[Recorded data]
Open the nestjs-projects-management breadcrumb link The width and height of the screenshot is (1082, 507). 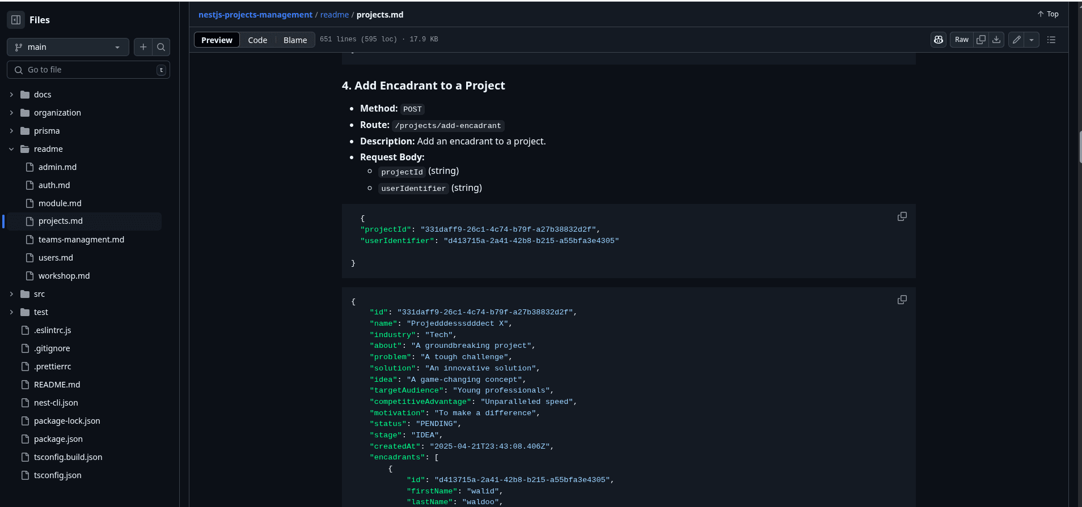click(255, 15)
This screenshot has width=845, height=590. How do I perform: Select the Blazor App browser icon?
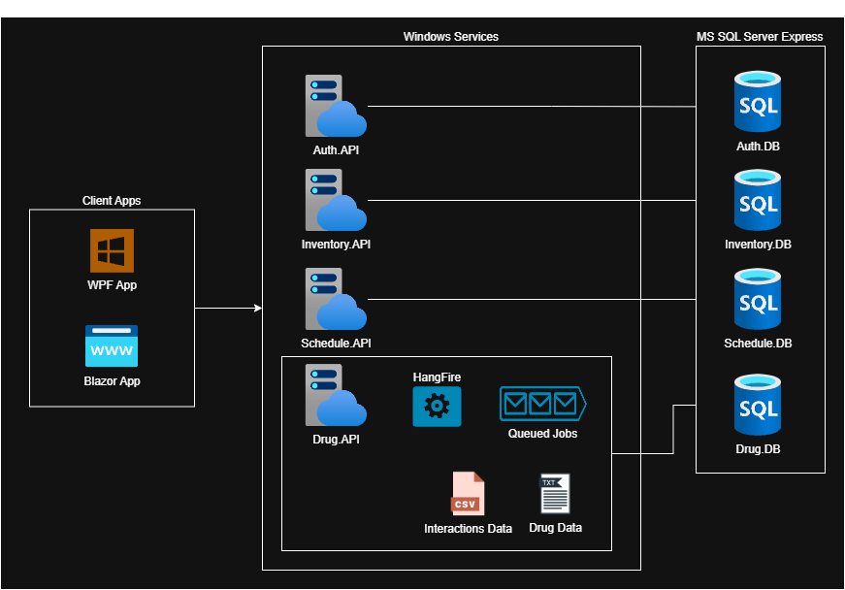point(112,346)
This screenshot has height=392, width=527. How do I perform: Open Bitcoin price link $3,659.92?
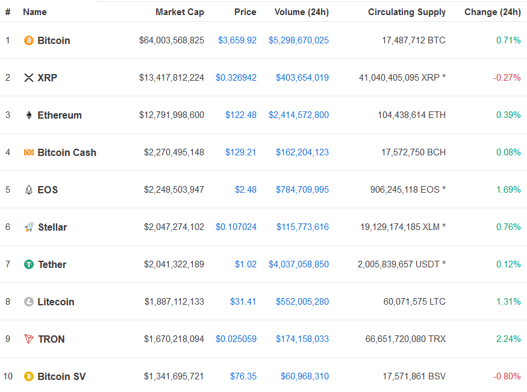[237, 40]
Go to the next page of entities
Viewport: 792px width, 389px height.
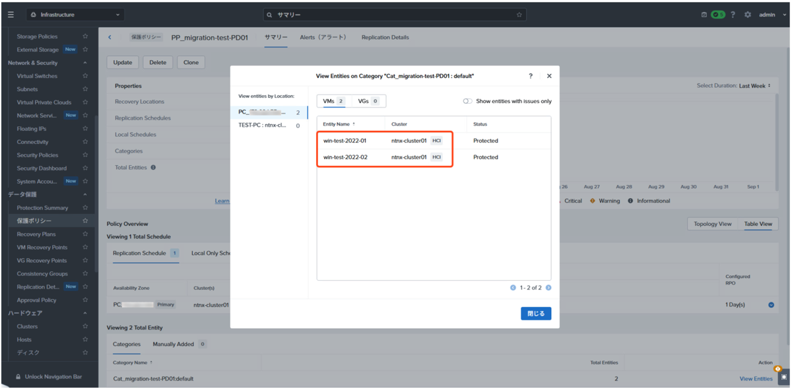point(548,288)
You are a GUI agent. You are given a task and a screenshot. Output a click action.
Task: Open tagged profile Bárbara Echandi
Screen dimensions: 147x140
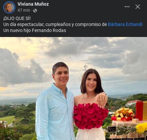coord(125,24)
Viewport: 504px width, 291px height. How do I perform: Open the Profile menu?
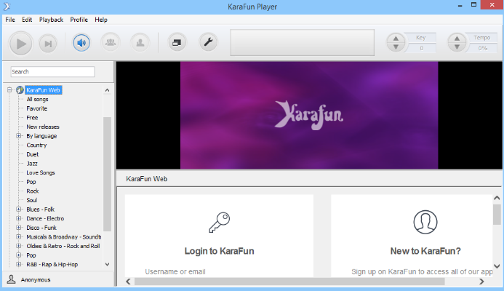[x=79, y=20]
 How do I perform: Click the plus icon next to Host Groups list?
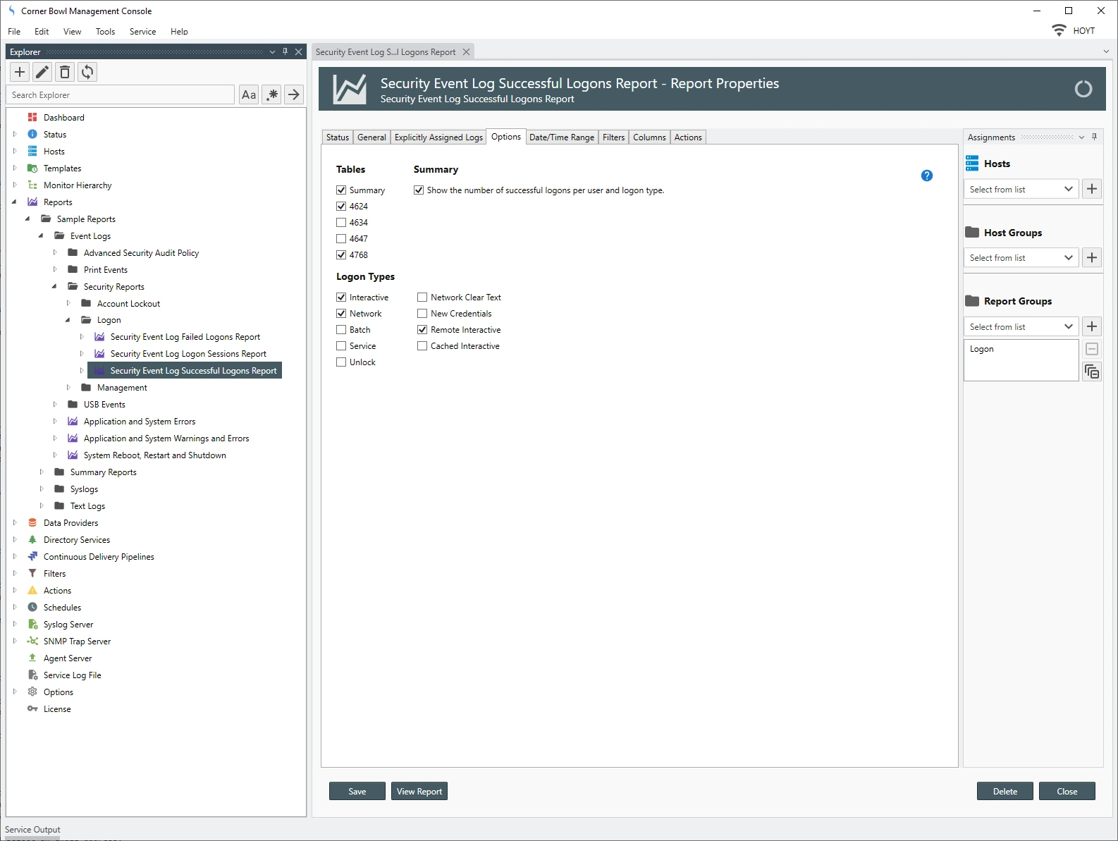click(1092, 258)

[WHAT THE TASK ASKS] Can you rewrite the rows from the line that has "How do I perform: Click" through the last row, swapping "plus icon" for "add icon" and changing nothing else? Don't include the pictures.

[EXPECTED ANSWER]
 How do I perform: Click the add icon next to Host Groups list?
click(1092, 258)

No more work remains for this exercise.